Otherwise you would have to consider whether they analyzed a number of different subgroups and only focussed on this group when they found that the other groups weren't significant. For example they could have fully data mined by looking at every possible lower cut-point and every possibly upper cut-point until they found the one that gave the best results. I doubt they did this for two reasons. First, subgroups a division into under 14 (pre-teen), 14-19 (teen) and, 19+ (adult) with possibly a few other older subgroups seems natural rather than data derived. Secondly if they did this I would expect them to report 19 and under, since the under 14 group also showed significant bias and including them would probably improve their statistics.
There were only 2 murders in the under 14 age group in those three years. One black kid and one hispanic kid. (according to the footnotes in the pro-publica article). The numbers in the article go back to 1980.

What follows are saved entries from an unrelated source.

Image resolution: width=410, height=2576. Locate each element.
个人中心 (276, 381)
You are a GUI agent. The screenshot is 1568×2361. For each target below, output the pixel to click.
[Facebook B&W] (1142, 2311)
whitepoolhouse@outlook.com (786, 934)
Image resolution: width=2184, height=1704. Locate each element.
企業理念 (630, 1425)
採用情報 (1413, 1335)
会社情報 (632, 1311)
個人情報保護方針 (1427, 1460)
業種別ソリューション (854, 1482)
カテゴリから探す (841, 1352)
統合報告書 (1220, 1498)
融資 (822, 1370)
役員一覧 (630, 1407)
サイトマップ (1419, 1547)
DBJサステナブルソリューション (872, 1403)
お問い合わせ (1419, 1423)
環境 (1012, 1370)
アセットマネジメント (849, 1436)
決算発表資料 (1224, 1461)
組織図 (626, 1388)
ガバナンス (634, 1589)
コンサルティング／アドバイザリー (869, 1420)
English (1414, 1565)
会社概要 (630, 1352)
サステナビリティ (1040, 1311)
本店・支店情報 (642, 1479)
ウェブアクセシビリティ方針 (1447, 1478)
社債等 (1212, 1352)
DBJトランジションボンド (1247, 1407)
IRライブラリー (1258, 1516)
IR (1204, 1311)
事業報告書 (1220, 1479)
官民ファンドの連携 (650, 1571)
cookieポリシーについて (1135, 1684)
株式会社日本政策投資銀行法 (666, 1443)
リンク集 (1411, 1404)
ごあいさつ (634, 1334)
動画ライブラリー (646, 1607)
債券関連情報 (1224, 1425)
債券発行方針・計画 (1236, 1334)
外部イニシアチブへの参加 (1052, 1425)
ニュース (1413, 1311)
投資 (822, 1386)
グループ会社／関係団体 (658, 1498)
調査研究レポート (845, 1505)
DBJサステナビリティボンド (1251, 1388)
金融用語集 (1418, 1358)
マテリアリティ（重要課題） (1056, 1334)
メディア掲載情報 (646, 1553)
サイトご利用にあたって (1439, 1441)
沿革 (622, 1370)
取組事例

What I actually think is probably most likely is that the data the got from the FBI was already divided into age groups that they analyzed directly. Worst case scenario you should multiply any p-value you come up with by the number of different groups they looked at (although you could then divided by 2 to create a false discover rate to account for the fact that both the under14 and 14-19 groups appeared significant.)
And what if there are actually 80 age groups from 0-80?

Would it be fair for me to point out that cops kill old white men age 74-79 INFINITELY more frequently than black men age 74-79? Cops killed 6 white men in that age group and no black men. What is the statistical significance of that?

There could also be some concern about the independence of the shootings. Correlated data will act to increase the variance of any estimates although not change the point estimates directly, I suspect however that most of the shootings are independent, given the fact that I haven't hear any reports along the lines of Police slay 3 black teenagers in mass shootout, which would make national headlines.
Yeah, I don't think that's a concern unless there are gangland type shootouts.

So following Damuri Ajash back of the envelope calculation with a black/white ratio of with a black vs white relative risk of 31.17/1.47=21.2. According to the article, if blacks and whites were killed at equal rates, than there would be 185 additional deaths implying that N*21.2=N+185 so the number of white deaths was about 9. The ratio of blacks to whites aged 15-24 in the population is about 33.3/7.32 = 3.54, and so the number of black youths shot in the study was about 9*21.2/3.54 =54.
Ah OK I missed the fact that the 185 deaths were ADDITIONAL deaths.

So the log odds ratio is equal to log(21.2)=3.05
The standard error of this is approximately sqrt(1/8+1/54) =.378
resulting in a 95% confidence interval of (2.31 - 3.79) corresponding to a relative risks of 10.1-44.3. (about the same as they report)
and a Z-score of 3.05/.378 = 8.07 and a (two sided) p-value of 7.1*10^-16
I'm not arguing the math. I'm arguing the logic of even applying the math.

So while it is possible that the authors might of taken multiple looks at the data, I think it rather unlikely that that the number of looks were greater than the 7x10^13 that would be required to make their result insignificant due to multiple comparisons (or data drudging as you call it).
There are only ~3000 deaths to cherry pick. Are you saying that I have to run 70,000,000,000,000 simulations to figure out how to come up with skewed numbers? I literally just looked at the numbers for about 10 seconds to come up with the fact that white men between 74-79 are murdered by police infinitely more frequently than black men 74-79.

A better complaint is that they didn't take into account other covariates (different poverty rates between whites and blacks is the most obvious), this plus the issue of correlated data (which is very hard to account for) might lead me to hold off on fully endorsing the final number, but I find it difficult to believe that any alternative analysis would fully eliminate such a massive effect.

- Buck Godot Statistics PhD.
Recent paper by Roland Fryer says almost exactly but with more variables.